Moderation, by dispensing with a standard of purity, strips each day of its power to send you back to the square marked ‘Start Over.’ One immoderate day does not mean that you are no longer a moderate drinker. But a string of immoderate days is another matter. And so measuring time when you’re a moderate drinker means using a dual approach. What you do on any particular day still matters because after all each day is still the arena in which we make our choices. But the impact of any given day, barring any particularly dire consequences, is how it contributes in a larger context. Yes, you may have gone over your limit one day, but how did you do the next day or the day after that? You shape your identity as a drinker through separate decisions that accumulate over time.
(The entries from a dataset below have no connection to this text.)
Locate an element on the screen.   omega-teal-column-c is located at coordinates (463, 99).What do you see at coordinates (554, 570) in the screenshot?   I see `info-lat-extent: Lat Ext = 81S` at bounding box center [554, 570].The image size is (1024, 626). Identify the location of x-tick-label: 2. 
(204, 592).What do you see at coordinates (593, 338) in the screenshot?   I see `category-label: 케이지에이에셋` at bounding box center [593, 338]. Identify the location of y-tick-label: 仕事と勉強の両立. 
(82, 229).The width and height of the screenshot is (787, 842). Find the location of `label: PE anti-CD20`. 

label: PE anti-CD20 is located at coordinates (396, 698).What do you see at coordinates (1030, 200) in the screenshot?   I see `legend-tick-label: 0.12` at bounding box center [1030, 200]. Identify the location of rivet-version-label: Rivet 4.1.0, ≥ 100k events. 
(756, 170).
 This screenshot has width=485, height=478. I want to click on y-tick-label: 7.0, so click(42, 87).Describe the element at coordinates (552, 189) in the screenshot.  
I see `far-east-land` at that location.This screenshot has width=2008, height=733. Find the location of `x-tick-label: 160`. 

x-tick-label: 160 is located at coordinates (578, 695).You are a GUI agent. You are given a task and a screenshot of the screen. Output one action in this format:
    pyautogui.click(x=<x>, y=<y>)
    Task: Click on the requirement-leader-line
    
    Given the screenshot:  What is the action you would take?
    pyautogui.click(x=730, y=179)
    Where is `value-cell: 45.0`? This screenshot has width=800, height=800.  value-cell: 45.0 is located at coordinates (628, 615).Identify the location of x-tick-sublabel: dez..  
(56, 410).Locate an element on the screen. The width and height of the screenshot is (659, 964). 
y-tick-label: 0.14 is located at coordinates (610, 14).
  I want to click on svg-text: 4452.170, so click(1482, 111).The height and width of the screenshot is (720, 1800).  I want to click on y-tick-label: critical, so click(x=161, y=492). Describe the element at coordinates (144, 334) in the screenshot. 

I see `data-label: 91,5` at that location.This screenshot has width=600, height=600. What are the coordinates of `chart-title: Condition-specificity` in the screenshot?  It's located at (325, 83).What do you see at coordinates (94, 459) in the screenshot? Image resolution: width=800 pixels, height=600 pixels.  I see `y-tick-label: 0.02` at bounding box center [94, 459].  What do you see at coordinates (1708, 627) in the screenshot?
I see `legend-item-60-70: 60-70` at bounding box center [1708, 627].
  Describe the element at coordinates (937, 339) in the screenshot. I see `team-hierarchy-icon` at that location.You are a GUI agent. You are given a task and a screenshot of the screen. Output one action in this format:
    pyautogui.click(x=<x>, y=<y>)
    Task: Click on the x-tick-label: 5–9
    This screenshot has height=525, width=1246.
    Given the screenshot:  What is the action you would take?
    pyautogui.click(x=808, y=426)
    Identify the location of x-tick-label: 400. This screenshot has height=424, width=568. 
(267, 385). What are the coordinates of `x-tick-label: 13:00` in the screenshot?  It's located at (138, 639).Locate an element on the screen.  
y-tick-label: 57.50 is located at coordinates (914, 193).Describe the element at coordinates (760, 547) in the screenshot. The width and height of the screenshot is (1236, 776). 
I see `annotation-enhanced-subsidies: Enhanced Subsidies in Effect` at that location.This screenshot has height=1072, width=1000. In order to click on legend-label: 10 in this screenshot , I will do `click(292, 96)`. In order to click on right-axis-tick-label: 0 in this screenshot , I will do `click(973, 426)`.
This is why we talk about our weeks when we have our meetings. That’s also why we have two guidelines and not one for monitoring our consumption: a per session number that is critical especially for those who binge, and a weekly number that provides important guidance to the habitual drinker. Measuring things over a span of seven days allows you to smooth things out, as it were, and yet is a short enough period of time to keep you focused. If you were measuring yourself over the course of a month you could conceivably convince yourself that you can let yourself go for a while because there’s plenty of time later on to make up for the excess. I think we know how that would work out.
Measuring my drinking on a weekly basis is like running a seemingly endless number of laps. Sure I may have had a good week but that week is now behind me, and I need to pay attention to the next set of days ahead of me.